Task prompt:
Below is a set of entries. Reproduce exactly the lines from the one containing "Where should I click to: Open TenNickJestTylkoNa2Miesiace" through the end, both included.

***** Recorded information *****

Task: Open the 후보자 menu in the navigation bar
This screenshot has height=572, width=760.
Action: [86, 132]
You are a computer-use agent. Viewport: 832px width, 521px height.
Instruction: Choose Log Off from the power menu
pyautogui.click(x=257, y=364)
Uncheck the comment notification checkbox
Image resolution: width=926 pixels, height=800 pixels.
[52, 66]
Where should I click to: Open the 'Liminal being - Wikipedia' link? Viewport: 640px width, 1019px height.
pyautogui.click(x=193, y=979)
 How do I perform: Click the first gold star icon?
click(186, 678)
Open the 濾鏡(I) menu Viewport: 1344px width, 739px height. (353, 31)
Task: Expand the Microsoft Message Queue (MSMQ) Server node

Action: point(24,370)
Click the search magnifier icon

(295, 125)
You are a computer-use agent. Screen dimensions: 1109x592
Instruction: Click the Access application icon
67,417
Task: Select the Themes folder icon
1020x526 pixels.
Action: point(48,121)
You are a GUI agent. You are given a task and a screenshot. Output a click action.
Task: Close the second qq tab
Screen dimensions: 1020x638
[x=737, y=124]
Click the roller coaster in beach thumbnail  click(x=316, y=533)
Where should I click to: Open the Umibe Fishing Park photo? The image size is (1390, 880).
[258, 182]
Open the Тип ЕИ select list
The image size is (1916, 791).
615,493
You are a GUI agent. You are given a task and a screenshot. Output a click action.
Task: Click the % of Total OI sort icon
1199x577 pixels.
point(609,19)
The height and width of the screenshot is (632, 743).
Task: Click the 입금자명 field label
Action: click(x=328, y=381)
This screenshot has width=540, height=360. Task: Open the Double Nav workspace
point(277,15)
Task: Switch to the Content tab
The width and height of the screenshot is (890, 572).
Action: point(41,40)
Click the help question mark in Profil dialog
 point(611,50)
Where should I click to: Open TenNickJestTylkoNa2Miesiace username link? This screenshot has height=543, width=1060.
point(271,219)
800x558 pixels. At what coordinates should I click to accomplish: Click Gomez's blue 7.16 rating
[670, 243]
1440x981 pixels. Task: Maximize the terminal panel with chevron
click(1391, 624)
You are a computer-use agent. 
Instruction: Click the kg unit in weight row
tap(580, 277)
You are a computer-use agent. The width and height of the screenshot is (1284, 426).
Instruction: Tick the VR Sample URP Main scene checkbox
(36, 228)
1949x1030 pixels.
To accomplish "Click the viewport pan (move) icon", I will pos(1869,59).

*****

Answer to the problem:
Where should I click to: Open TenNickJestTylkoNa2Miesiace username link? This screenshot has height=543, width=1060.
point(271,219)
800x558 pixels. At what coordinates should I click to accomplish: Click Gomez's blue 7.16 rating
[670, 243]
1440x981 pixels. Task: Maximize the terminal panel with chevron
click(1391, 624)
You are a computer-use agent. 
Instruction: Click the kg unit in weight row
tap(580, 277)
You are a computer-use agent. The width and height of the screenshot is (1284, 426).
Instruction: Tick the VR Sample URP Main scene checkbox
(36, 228)
1949x1030 pixels.
To accomplish "Click the viewport pan (move) icon", I will pos(1869,59).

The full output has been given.